Friday, November 29, 2013

More on the Problem of Interest and Debt

Let us go back to when gold and silver was used to make coins.

These coins could not change in value or number, and the amount mined each year was very small, so if anyone charged interest on a loan then either the borrower ended up with less gold, or they had to take it from some-one else.

Neither of these improved society and it explained why both the Catholic Church and Islam condemned usury - the charging of interest.

The invention ( and public acceptance ) of the concept of paper money and bills partly solved this problem. It meant that the total supply of money in circulation could increase each year in an amount at least equal to the profits made from charging interest.

The Money Supply is the amount of money available for other to access and use. At its most narrow definition it is the money held in bank current deposits - liquid deposits.
The next broadest definition includes other deposits, short term deposits, and non-bank deposits.

It is not the amount of coin or notes in circulation - which is typically only equals 2-3% of the total money supply. The majority of the money supply is accounting notations that state that the depositor has ownership of the stated amount, and these are assumed to be real reserves, and that the owner agrees that these can be lent to others.

A government’s reserve bank or treasury can increase the money supply buy printing more notes and paying government employees and suppliers - this extra cash goes into the banking system and become 10 times that amount in liquid deposits as banks engage in fiat leading ( lending $100 for every $10 held in cash or real reserves ).
Governments can also issue bonds, or modify the definition of tax receipts, so that current deposits appear to increase.

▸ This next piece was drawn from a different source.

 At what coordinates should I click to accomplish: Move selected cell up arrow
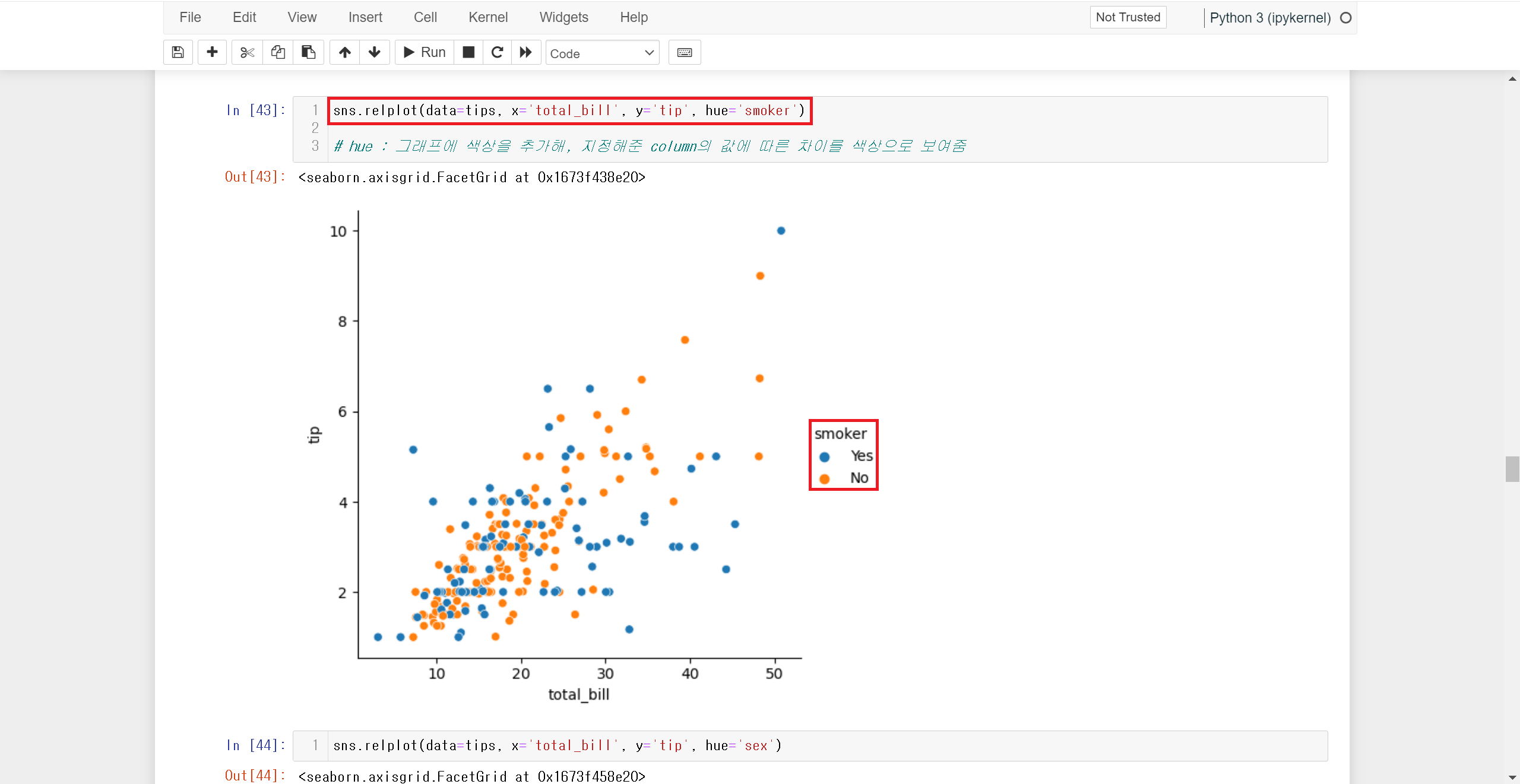coord(344,52)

Too rapid an expansion of the money supply in this way typically leads to inflation, but in periods of recession, it can stimulate productive activity and improve the circulation of cash through the real economy.

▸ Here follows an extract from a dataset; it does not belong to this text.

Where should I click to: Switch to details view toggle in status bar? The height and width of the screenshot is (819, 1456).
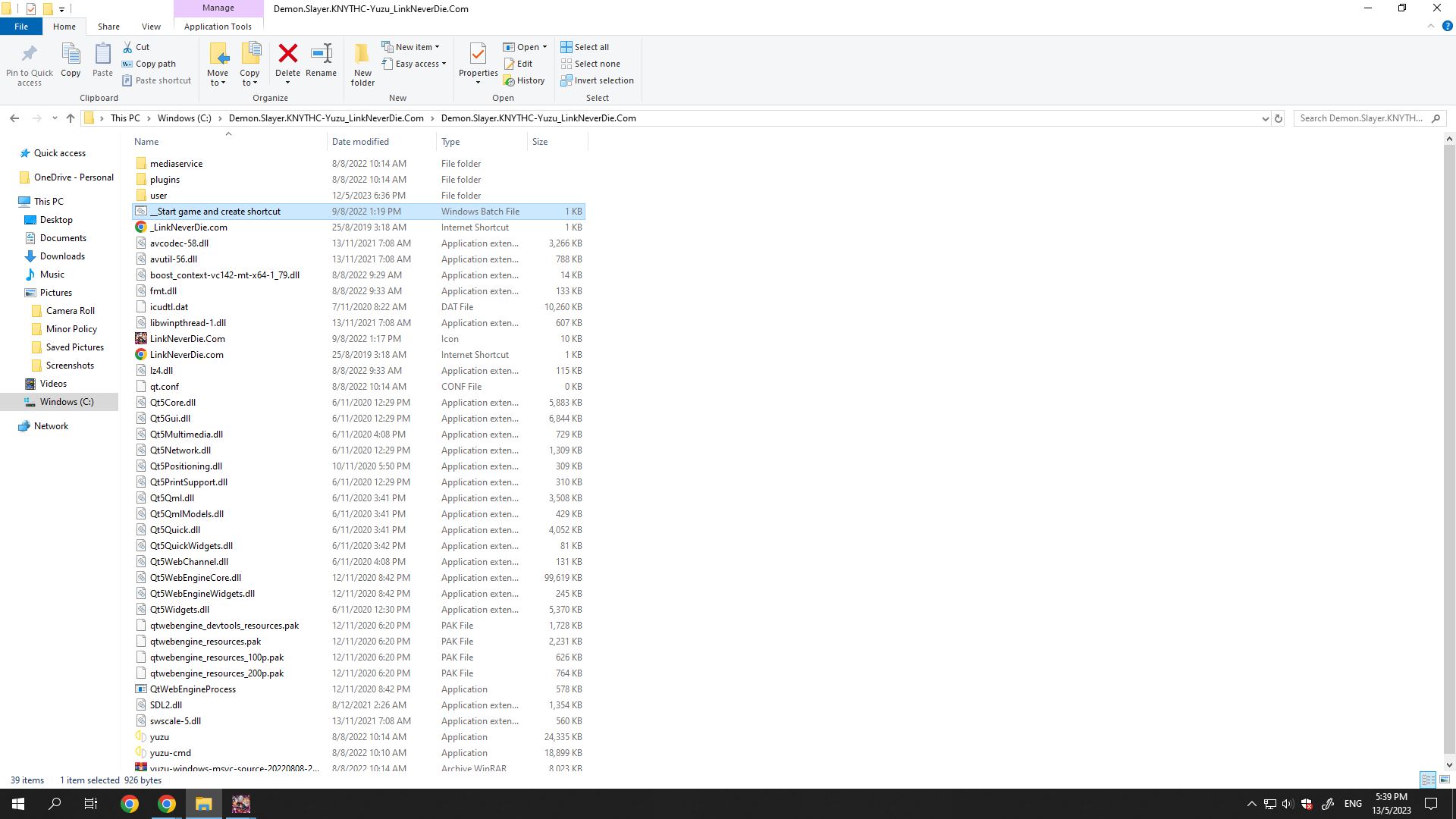(1428, 780)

The problem is that interest is charged each agreed time period. So it compounds and grows each year, and even if you gradually pay off your debt and reduce the interest you pay, your payments go back into the banking system, get lent to someone else, and the overall interest over the entire money supply continues to get charged, and paid for from real earnings.

The only way to match this is either inflation, the increase in the prices charged for things, or by making and doing a lot more of whatever generates the real earnings. Some of this might be from wages growth or improved productivity; some might be by the capital growth of the asset you took on debt for ( a future increase in real value to offset the loss due to interest charged now ).  But these are only accounting changes, they don’t alter the underlying dynamic of ongoing interest charged against real earnings.

Throughout history, every economy where interest is charged ends up with debt growing faster than the population’s ability to to pay. It can be masked for a while through apparent increases in property or capital value in currency ($) terms, and it can be eased briefly in periods of economic expansion ( eg; mining or resources booms ) but ultimately everyone becomes more impoverished and the environment more degraded.